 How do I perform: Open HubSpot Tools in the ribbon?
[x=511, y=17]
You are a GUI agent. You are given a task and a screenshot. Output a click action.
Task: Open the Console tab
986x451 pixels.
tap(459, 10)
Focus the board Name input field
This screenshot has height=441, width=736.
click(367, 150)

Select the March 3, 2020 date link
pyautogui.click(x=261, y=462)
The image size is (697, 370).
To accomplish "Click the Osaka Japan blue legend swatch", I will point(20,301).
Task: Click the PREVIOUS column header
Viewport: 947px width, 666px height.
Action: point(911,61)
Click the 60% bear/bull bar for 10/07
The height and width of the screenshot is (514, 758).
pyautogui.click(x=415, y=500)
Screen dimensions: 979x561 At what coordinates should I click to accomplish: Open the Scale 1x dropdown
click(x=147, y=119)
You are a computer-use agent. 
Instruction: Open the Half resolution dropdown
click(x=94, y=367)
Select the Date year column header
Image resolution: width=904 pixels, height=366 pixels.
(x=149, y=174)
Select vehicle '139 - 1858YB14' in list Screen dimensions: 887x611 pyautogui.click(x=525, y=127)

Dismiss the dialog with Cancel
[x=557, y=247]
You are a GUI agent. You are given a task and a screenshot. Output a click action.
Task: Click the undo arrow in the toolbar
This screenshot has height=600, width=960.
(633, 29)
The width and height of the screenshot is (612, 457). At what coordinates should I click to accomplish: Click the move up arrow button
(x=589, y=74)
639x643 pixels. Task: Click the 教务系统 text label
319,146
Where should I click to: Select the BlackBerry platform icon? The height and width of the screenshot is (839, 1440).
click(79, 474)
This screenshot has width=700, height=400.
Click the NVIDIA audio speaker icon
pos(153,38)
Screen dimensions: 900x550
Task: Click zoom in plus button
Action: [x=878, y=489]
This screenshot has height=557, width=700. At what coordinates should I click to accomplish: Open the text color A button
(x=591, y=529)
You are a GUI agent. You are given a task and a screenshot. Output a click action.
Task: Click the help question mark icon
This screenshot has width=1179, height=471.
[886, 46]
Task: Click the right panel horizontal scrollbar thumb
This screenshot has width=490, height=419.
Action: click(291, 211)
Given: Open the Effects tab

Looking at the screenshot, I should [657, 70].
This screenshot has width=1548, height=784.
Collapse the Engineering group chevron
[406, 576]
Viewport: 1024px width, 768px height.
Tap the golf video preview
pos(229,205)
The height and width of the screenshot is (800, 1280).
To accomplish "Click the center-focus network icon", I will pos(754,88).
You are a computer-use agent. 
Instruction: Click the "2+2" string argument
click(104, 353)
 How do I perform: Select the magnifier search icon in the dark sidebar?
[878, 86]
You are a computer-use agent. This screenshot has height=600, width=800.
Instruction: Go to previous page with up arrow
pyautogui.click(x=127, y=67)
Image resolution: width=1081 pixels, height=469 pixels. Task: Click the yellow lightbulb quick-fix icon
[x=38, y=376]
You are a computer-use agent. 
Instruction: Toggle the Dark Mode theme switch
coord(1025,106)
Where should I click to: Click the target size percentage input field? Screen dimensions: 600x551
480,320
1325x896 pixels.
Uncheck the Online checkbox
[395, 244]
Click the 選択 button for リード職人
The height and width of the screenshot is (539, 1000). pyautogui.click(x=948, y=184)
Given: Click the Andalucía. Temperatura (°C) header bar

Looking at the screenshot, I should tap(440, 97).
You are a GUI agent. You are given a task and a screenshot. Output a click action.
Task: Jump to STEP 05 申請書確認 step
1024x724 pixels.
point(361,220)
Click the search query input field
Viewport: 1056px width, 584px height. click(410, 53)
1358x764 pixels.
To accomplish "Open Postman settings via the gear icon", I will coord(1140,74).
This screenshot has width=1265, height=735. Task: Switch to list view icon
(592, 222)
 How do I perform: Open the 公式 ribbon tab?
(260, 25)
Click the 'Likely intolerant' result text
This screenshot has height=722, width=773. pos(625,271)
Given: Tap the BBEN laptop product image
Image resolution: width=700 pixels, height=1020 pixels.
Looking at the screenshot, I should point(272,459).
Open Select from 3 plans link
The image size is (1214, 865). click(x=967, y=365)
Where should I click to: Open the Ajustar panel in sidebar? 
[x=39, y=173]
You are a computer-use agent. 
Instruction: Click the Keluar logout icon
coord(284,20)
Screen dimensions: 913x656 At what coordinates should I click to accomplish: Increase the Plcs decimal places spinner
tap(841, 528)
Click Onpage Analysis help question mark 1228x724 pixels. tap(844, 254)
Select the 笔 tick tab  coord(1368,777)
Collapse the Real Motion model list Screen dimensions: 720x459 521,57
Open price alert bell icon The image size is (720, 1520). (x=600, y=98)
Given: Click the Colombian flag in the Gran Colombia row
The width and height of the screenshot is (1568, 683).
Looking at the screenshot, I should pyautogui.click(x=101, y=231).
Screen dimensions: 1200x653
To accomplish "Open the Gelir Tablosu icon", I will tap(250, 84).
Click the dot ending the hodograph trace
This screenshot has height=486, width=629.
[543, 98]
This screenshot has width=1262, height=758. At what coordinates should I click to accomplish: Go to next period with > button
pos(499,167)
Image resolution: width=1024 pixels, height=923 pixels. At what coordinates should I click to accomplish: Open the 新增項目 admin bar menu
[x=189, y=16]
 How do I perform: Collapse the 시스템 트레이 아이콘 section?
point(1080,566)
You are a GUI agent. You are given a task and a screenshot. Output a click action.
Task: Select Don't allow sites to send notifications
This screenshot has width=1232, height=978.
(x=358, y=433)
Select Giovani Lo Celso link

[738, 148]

+++

Word for word, restate the lines of the listing above starting at the line with "The height and width of the screenshot is (800, 1280)." and ending at the line with "Select the 笔", and nothing outside them.

(RESULT FOR THIS EXERCISE):
The height and width of the screenshot is (800, 1280).
To accomplish "Click the center-focus network icon", I will pos(754,88).
You are a computer-use agent. 
Instruction: Click the "2+2" string argument
click(104, 353)
 How do I perform: Select the magnifier search icon in the dark sidebar?
[878, 86]
You are a computer-use agent. This screenshot has height=600, width=800.
Instruction: Go to previous page with up arrow
pyautogui.click(x=127, y=67)
Image resolution: width=1081 pixels, height=469 pixels. Task: Click the yellow lightbulb quick-fix icon
[x=38, y=376]
You are a computer-use agent. 
Instruction: Toggle the Dark Mode theme switch
coord(1025,106)
Where should I click to: Click the target size percentage input field? Screen dimensions: 600x551
480,320
1325x896 pixels.
Uncheck the Online checkbox
[395, 244]
Click the 選択 button for リード職人
The height and width of the screenshot is (539, 1000). pyautogui.click(x=948, y=184)
Given: Click the Andalucía. Temperatura (°C) header bar

Looking at the screenshot, I should tap(440, 97).
You are a GUI agent. You are given a task and a screenshot. Output a click action.
Task: Jump to STEP 05 申請書確認 step
1024x724 pixels.
point(361,220)
Click the search query input field
Viewport: 1056px width, 584px height. click(410, 53)
1358x764 pixels.
To accomplish "Open Postman settings via the gear icon", I will coord(1140,74).
This screenshot has width=1265, height=735. Task: Switch to list view icon
(592, 222)
 How do I perform: Open the 公式 ribbon tab?
(260, 25)
Click the 'Likely intolerant' result text
This screenshot has height=722, width=773. pos(625,271)
Given: Tap the BBEN laptop product image
Image resolution: width=700 pixels, height=1020 pixels.
Looking at the screenshot, I should point(272,459).
Open Select from 3 plans link
The image size is (1214, 865). click(x=967, y=365)
Where should I click to: Open the Ajustar panel in sidebar? 
[x=39, y=173]
You are a computer-use agent. 
Instruction: Click the Keluar logout icon
coord(284,20)
Screen dimensions: 913x656 At what coordinates should I click to accomplish: Increase the Plcs decimal places spinner
tap(841, 528)
Click Onpage Analysis help question mark 1228x724 pixels. tap(844, 254)
Select the 笔 tick tab  coord(1368,777)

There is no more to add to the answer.